Diorissima and the Art of Composition at Dior Joaillerie

t Dior, high jewellery rarely begins with a gemstone. It begins with a story.

Since 1999, Victoire de Castellane has built her language at Dior Joaillerie by reworking the house's founding preoccupations: flowers, colour, decorative excess and a certain Parisian fantasy filtered through Christian Dior's own fascination with gardens and art. Over time those references have become less literal and more elastic, shifting from floral compositions into hybrid, painterly constructions where gemstones behave less like hierarchies of value and more like fragments of image.

Diorissima, her latest haute joaillerie collection, sits firmly within that evolution.

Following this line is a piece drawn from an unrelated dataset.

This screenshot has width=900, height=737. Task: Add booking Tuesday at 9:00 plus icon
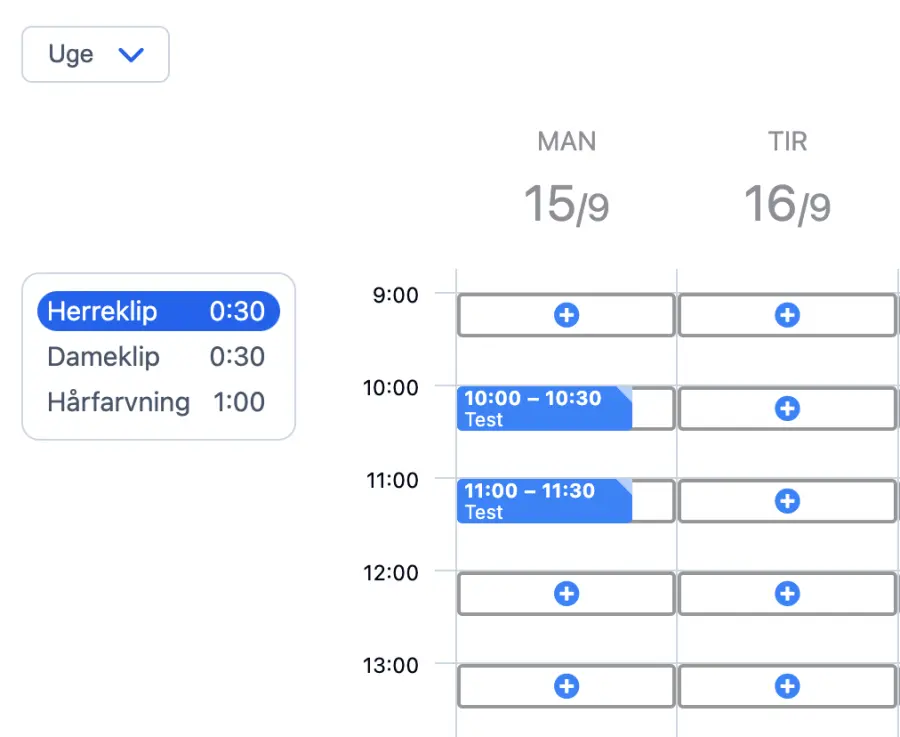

Structured around three environments loosely inspired by Venice and the natural world, it moves from cultivated abundance to aquatic depth and finally to a more abstract celestial register. The narrative is legible, but never rigidly illustrative — it functions as a framework for colour and composition rather than literal storytelling.

The first group is rooted in vegetation: clover, wisteria, fruiting branches. Familiar Dior territory, yet handled with a looseness that avoids botanical precision. Stones are set in clusters that suggest growth rather than depict it, assembled rather than drawn from nature.

The second shifts underwater. Coral structures, fish and sea flora appear in cooler tonalities where blues and greens dominate and transparency becomes as important as colour. T

The final section moves away from recognisable terrain into a more open field of celestial references — suns, eclipses, rounded cloud forms. The motifs are treated as shapes rather than symbols, allowing light and colour to take precedence over iconography.

Throughout the collection, De Castellane continues to work through juxtaposition: unexpected colour pairings, irregular symmetry, compositions that resemble collage more than classical jewellery structure.

Technique reinforces that approach. Doublets — created by layering one stone over another — produce subtle shifts in colour that a single gem alone cannot achieve. Opal layered over chrysoprase, for example, creates unusual depth and changing tones. Lacquer, meanwhile, adds contrast through alternating matte and glossy surfaces, enhancing colour while giving the pieces greater visual texture.

While the collection introduces no new vocabulary, it recombines familiar ones with greater freedom.